Suite à la condamnation, au Caire, d’un militant des droits de l’Homme américano-égyptien à 7 ans de prison, les Etats-Unis ont décidé de ne pas accorder de fonds supplémentaire à l’Egypte. Une décision qui ne devrait pas peser sur les programmes d’aide existants.

Les relations diplomatiques entre l’Egypte et les Etats-Unis se sont sévèrement refroidies suite à la condamnation à 7 ans de prison, le 29 juillet dernier, du militant des droits de l’Homme américano-égyptien Saad Eddine Ibrahim. A 67 ans, ce professeur de sociologie est une figure du militantisme en faveur des droits de l’Homme en Egypte. Il a été reconnu coupable, avec 27 autres co-accusés, de  » ternir l’image de l’Egypte à l’étranger  » en  » répandant de fausses informations « , notamment sur de  » prétendues fraudes électorales  » et sur la persécution de la minorité chrétienne copte dans le pays.

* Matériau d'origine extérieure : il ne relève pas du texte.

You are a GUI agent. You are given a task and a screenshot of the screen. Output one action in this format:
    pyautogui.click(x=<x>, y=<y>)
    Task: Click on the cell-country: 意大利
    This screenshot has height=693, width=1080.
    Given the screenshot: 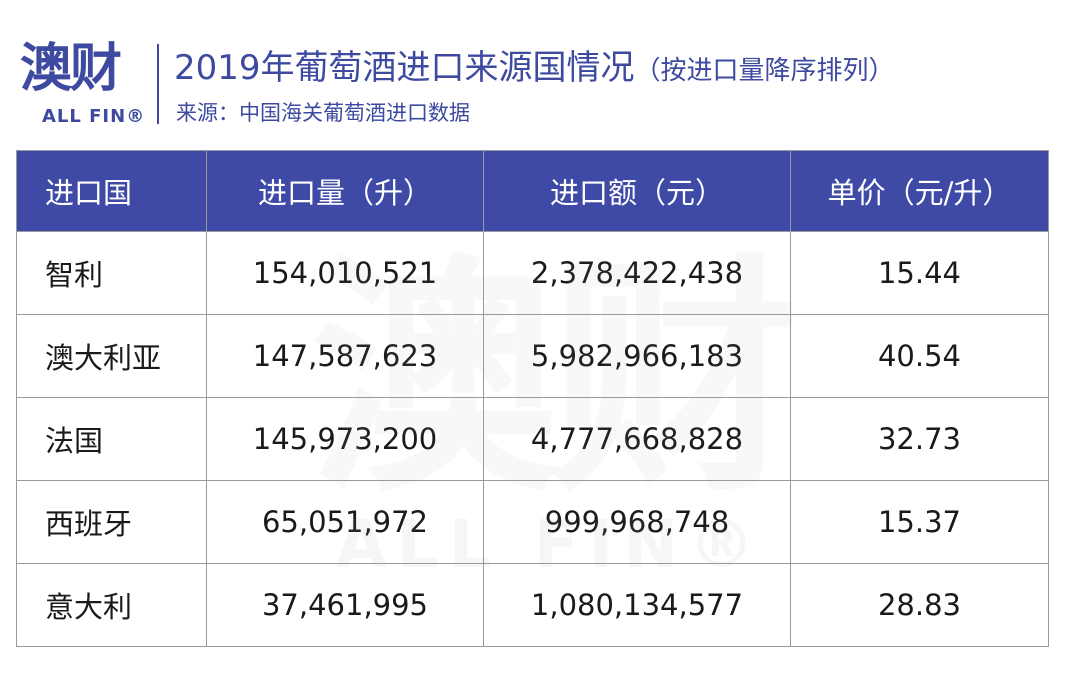 What is the action you would take?
    pyautogui.click(x=112, y=605)
    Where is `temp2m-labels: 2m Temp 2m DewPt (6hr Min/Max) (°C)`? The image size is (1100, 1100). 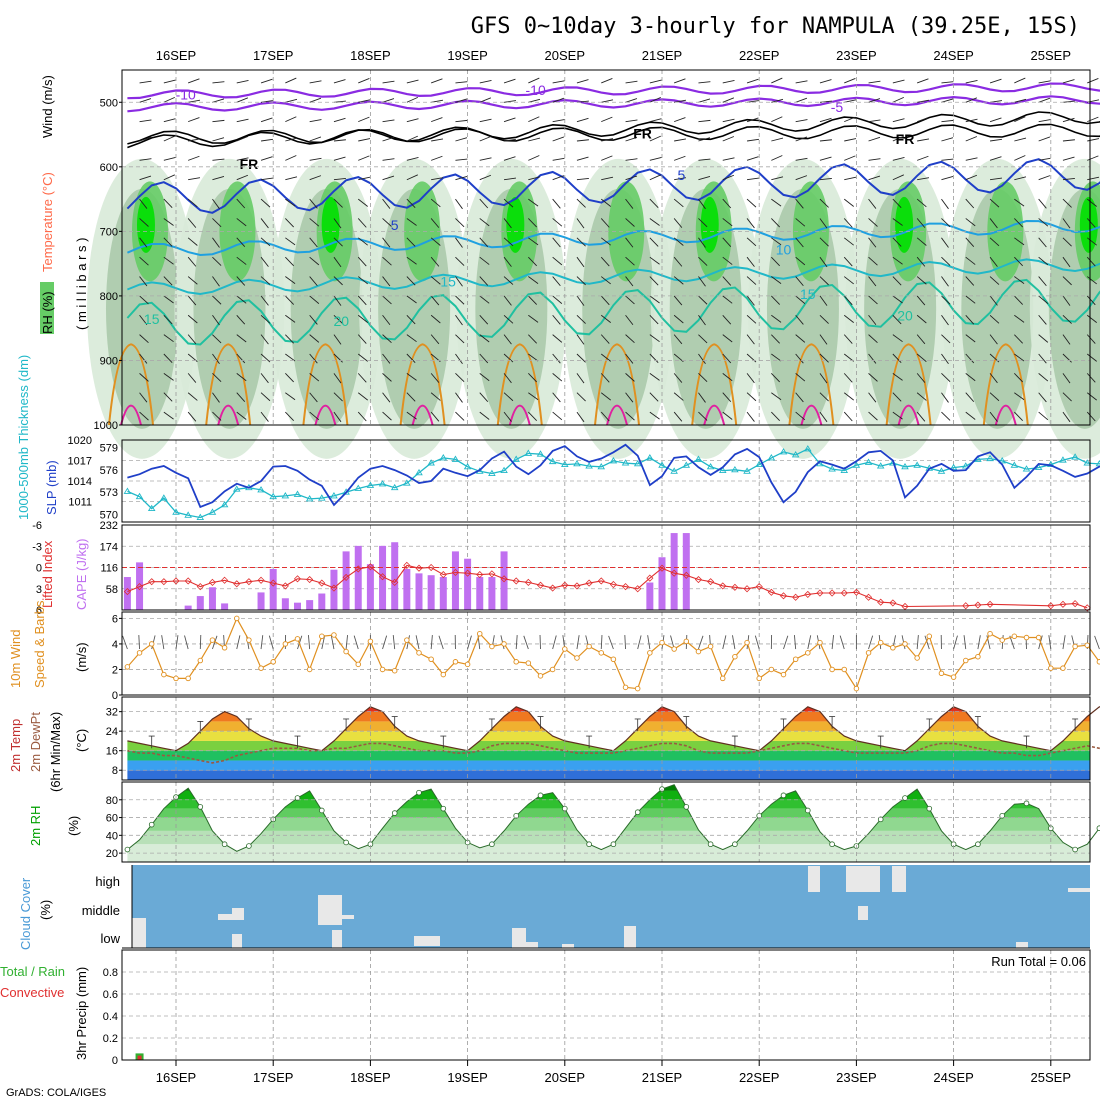 temp2m-labels: 2m Temp 2m DewPt (6hr Min/Max) (°C) is located at coordinates (48, 752).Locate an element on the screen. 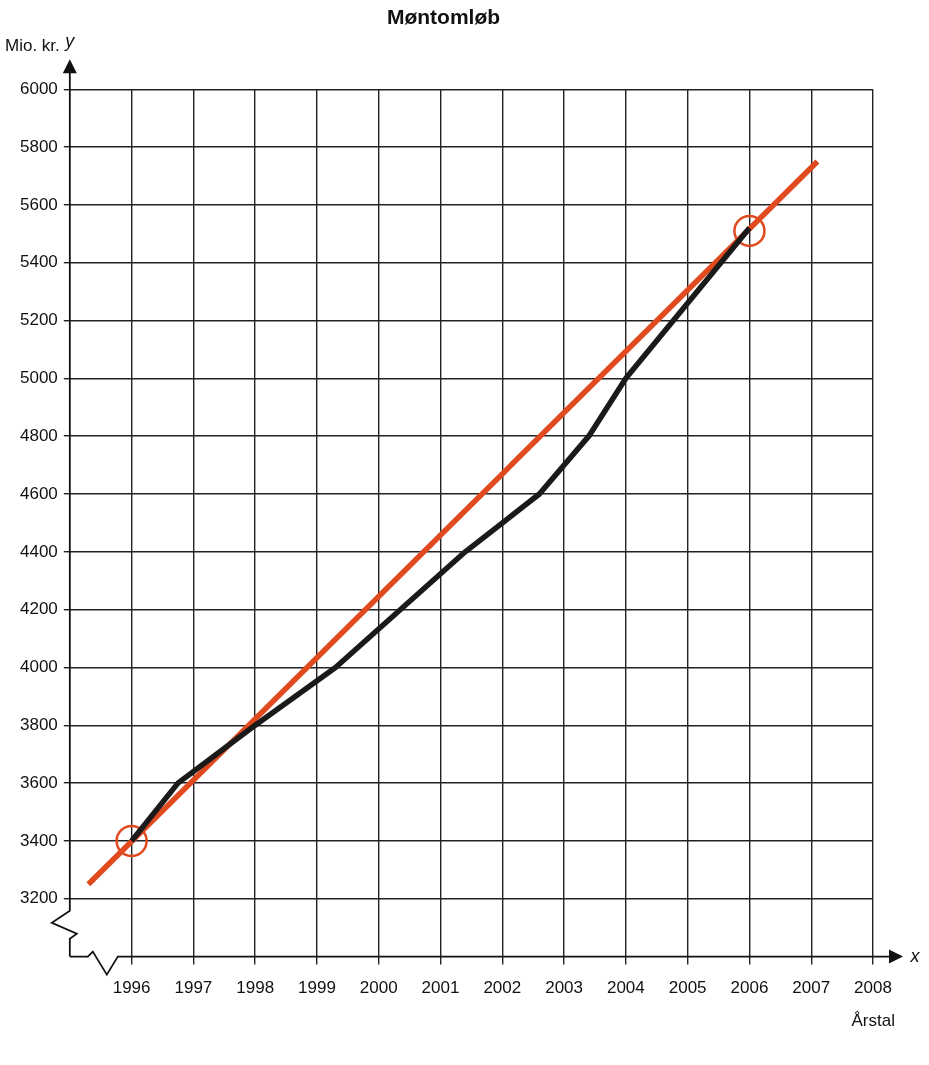 Image resolution: width=929 pixels, height=1065 pixels. text: y is located at coordinates (70, 42).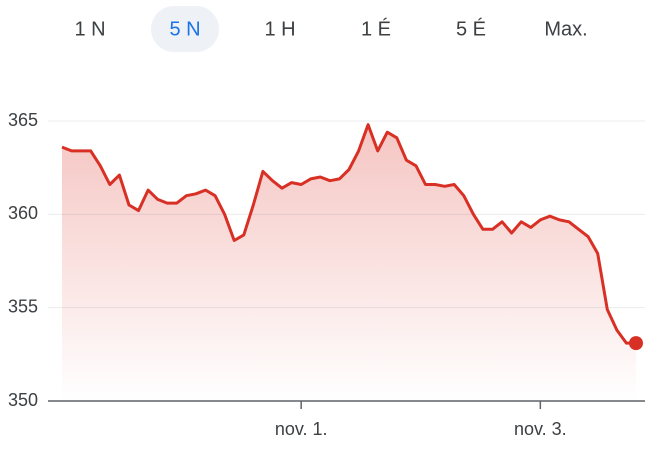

Les Etats-Unis avaient immédiatement condamné le jugement. Sans que l’Egypte réagisse. Pour montrer plus clairement son désaccord, Washington a choisi d’utiliser l’argument économique. Le président George W. Bush a décidé de s’opposer à toute aide financière supplémentaire américaine à l’Egypte.  » L’Egypte est un important ami et allié (…). Mais actuellement nous n’envisageons pas de lui accorder des fonds supplémentaires allant au-delà de nos engagements de Camp David « , a déclaré la porte-parole de la Maison Blanche, Claire Buchan.

Pas de rallonge pour Moubarak

Les responsables américains ont certifié que cette décision ne pèserait pas sur les quelques 2 milliards d’aide apportés chaque année au titre des engagements découlant des accords de Camp David (1978), qui avaient abouti à la reconnaissance d’Israël par l’Egypte. Mais elle risque pourtant d’embarrasser Hosni Moubarak qui, profitant du déblocage par le Congrès américain de 200 millions de dollars pour aider Israël à lutter contre le terrorisme, avait demandé une augmentation de 150 millions de dollars pour son pays. Une rallonge censée combler le manque à gagner que connaît le tourisme égyptien depuis les attentats du 11 septembre.

Cette vraie-fausse sanction américaine à l’égard de l’Egypte constitue un avertissement clair sans pour autant déstabiliser financièrement un pays qui joue un rôle stratégique dans la crise proche-orientale. La mesure annoncée ne porte en effet que sur d’éventuels fonds supplémentaires, non inscrits au budget. L’Egypte reçoit tous les ans 1,3 milliard de dollars d’assistance militaire et 650 millions de dollars de soutien économique. C’est le budget d’aide extérieure américaine le plus important après celui alloué à Israël, qui se monte à quelques 3 milliards de dollars.